Em um segundo você está caminhando no meio das touças de bambu do Parque Nacional dos Vulcões, brigando para se equilibrar na encosta de lava, um passo por vez; no outro, vira em uma curva do caminho e se depara com fachos da luz do sol através das copas das árvores, iluminando um amontoado de folhas escuras contra a cortina verde da floresta tropical. Apesar de já saber que veria algo assim, perde o fôlego. Sentada a uns dez metros está uma dos cerca de 900 gorila-das-montanhas restantes no planeta – uma fêmea de peitos caídos que, logo se vê, tem um filhote no colo. Tem um braço à volta do pequeno de seis meses enquanto coça a orelha com o indicador da outra mão.

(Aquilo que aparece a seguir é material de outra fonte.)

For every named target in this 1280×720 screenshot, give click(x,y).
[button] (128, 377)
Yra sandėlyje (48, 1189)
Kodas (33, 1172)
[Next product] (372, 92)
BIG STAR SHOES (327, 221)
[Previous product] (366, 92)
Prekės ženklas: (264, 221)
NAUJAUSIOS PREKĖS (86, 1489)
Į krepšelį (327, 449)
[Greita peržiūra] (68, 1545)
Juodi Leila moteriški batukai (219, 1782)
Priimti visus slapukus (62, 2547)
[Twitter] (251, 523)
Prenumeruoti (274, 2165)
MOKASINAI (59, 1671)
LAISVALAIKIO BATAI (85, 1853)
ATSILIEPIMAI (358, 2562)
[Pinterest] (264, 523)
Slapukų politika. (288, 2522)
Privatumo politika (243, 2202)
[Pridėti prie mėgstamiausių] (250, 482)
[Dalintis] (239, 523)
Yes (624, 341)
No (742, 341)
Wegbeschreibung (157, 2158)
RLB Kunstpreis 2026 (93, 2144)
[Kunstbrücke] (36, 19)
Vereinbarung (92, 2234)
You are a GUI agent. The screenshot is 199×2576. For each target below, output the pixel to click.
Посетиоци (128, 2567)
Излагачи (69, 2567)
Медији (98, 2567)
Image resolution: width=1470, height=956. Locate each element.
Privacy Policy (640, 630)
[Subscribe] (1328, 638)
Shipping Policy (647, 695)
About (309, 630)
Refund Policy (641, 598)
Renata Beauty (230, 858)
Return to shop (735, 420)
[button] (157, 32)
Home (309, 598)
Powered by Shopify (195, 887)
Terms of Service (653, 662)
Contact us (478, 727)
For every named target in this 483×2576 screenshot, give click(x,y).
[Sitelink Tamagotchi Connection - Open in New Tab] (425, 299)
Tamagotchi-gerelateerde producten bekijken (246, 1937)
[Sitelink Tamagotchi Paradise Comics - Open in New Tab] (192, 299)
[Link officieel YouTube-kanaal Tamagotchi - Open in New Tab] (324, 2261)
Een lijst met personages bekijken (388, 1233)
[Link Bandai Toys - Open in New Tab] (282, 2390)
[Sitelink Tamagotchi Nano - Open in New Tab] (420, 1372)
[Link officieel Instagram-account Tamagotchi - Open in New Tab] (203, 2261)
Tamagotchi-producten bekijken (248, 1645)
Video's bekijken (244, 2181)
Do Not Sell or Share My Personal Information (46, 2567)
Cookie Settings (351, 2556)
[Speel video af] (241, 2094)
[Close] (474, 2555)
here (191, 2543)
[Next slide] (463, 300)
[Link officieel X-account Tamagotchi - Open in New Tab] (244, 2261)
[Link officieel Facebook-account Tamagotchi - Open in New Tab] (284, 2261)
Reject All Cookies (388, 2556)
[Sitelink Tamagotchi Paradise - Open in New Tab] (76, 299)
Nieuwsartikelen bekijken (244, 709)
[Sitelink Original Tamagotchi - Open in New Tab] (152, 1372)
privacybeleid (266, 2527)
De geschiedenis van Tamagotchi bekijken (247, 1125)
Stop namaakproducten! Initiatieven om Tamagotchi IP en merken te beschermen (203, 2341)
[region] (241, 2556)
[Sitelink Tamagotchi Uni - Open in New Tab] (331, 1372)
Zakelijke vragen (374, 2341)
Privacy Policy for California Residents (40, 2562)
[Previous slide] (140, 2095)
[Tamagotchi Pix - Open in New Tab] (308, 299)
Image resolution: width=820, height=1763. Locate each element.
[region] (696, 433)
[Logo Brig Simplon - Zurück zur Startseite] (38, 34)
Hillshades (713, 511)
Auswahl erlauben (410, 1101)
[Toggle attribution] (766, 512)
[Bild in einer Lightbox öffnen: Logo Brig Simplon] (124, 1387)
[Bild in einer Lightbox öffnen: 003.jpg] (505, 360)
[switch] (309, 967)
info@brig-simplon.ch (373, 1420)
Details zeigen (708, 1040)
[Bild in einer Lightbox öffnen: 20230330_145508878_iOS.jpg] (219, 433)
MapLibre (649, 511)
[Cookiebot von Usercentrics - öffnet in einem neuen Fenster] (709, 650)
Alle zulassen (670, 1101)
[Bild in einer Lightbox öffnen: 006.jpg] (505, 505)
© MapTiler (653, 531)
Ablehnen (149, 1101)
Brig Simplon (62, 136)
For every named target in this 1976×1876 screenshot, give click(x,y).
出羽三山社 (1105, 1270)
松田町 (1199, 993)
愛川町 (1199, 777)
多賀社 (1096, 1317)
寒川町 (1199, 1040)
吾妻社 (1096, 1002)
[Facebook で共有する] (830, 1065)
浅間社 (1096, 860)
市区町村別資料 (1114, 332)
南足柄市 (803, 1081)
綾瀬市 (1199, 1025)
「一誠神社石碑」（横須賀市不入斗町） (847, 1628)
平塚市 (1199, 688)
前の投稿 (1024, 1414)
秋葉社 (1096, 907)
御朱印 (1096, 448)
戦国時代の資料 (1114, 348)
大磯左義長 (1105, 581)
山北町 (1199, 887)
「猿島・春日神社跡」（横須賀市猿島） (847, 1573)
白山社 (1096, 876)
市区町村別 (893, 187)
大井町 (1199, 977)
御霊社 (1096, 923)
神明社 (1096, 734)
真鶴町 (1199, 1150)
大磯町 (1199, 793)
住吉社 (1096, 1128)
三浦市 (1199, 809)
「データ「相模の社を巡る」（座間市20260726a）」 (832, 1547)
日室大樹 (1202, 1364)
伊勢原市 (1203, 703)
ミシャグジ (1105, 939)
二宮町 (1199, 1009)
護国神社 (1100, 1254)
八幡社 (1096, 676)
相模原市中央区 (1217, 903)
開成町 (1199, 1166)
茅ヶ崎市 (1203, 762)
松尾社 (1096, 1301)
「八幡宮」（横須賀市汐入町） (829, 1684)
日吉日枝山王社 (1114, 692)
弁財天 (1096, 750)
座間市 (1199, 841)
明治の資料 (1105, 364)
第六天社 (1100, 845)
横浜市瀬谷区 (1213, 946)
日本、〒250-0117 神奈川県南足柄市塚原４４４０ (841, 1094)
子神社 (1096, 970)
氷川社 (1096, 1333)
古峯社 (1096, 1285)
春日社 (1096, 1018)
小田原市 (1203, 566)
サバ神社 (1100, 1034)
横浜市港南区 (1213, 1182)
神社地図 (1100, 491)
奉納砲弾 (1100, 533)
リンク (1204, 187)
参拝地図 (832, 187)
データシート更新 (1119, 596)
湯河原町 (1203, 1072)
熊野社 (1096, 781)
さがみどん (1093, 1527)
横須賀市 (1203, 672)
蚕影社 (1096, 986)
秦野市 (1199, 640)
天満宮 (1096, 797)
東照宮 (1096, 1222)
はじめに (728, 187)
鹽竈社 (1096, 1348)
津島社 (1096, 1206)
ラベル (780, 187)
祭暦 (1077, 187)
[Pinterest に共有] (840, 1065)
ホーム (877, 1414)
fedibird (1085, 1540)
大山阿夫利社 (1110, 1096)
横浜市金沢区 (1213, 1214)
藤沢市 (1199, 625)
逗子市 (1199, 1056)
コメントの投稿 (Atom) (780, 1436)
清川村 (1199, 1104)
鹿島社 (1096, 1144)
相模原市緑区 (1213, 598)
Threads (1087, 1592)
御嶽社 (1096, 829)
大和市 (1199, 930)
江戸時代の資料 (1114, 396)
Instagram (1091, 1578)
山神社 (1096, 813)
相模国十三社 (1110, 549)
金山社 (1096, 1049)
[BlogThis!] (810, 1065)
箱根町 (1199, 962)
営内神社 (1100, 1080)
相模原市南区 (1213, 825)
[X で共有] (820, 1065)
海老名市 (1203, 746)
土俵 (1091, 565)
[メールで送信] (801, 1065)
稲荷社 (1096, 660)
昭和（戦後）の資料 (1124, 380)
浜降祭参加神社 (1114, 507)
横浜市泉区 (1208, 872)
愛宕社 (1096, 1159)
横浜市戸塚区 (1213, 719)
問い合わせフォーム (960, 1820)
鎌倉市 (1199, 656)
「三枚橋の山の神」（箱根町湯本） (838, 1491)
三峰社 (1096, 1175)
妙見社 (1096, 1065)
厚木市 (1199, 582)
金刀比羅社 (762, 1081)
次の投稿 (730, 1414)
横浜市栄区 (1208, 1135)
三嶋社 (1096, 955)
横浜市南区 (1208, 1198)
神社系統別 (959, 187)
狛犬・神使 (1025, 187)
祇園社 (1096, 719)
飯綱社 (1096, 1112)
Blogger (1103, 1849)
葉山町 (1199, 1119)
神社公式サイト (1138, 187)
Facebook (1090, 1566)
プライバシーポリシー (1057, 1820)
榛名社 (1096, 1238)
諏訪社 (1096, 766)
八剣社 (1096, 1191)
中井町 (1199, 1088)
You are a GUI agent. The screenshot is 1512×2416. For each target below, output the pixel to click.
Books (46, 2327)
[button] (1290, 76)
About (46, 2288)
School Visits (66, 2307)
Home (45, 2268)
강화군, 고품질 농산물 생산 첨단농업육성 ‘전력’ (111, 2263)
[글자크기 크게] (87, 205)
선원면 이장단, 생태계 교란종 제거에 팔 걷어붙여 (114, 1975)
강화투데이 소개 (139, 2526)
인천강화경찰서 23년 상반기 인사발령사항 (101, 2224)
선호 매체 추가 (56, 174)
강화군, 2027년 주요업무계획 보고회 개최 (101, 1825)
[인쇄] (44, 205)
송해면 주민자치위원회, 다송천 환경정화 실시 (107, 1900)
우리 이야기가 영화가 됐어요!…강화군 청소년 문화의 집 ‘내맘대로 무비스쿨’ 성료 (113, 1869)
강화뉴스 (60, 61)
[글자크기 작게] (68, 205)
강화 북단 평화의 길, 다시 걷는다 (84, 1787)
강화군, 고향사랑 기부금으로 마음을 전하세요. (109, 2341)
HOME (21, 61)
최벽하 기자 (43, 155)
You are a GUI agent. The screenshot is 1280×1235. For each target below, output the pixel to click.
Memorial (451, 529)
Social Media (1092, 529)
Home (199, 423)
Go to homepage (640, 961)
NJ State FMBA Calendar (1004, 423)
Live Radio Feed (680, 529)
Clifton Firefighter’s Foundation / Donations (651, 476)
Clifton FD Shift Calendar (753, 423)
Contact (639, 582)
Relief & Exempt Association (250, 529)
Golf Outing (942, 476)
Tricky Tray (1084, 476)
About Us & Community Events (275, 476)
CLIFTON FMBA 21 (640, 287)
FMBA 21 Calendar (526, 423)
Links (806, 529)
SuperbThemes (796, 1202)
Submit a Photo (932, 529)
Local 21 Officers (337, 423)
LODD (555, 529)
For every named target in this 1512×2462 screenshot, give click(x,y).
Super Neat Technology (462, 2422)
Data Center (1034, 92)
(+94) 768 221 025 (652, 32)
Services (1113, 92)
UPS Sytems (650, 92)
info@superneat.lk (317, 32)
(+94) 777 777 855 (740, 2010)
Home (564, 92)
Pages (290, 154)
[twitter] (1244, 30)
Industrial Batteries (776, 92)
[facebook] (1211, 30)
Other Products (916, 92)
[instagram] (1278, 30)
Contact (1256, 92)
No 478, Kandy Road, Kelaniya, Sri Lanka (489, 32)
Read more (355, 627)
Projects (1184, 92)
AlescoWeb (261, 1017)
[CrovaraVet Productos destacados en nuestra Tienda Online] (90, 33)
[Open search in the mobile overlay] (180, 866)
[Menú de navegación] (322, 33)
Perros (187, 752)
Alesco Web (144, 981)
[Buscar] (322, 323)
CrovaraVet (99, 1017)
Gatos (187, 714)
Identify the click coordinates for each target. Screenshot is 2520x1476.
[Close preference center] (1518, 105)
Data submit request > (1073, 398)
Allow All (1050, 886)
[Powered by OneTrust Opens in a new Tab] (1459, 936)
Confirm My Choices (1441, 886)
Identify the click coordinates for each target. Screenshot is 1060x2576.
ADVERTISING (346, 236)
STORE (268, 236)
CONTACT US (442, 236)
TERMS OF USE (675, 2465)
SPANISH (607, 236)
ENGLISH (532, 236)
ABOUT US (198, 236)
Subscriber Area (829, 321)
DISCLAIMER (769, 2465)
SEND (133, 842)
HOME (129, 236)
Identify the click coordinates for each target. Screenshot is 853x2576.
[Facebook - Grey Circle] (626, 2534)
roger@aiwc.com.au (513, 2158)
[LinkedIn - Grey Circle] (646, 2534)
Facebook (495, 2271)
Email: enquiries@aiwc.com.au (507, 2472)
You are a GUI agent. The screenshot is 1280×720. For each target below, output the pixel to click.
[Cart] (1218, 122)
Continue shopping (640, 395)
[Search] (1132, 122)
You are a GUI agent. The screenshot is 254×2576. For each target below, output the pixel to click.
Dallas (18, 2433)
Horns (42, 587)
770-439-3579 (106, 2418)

Ela é a sentinela avançada da família Hirwa, um clã de vinte membros, e comprovando que se importa com a nossa chegada, sua atitude parece dizer: "Por que demoraram tanto?"
Congelamos no lugar para depois nos adiantarmos na ponta dos pés para que os oito integrantes do grupo pudessem admirar a vista. As câmeras foram sacadas com mais rapidez do que pistolas em um duelo armado. Logo em seguida, dois irmãos saíram da mata, desajeitados, interrompendo abruptamente o enlevo maternal. Conforme os pestinhas se atracam e rolam para lá e para cá, a mãe deita de barriga para cima, rendida.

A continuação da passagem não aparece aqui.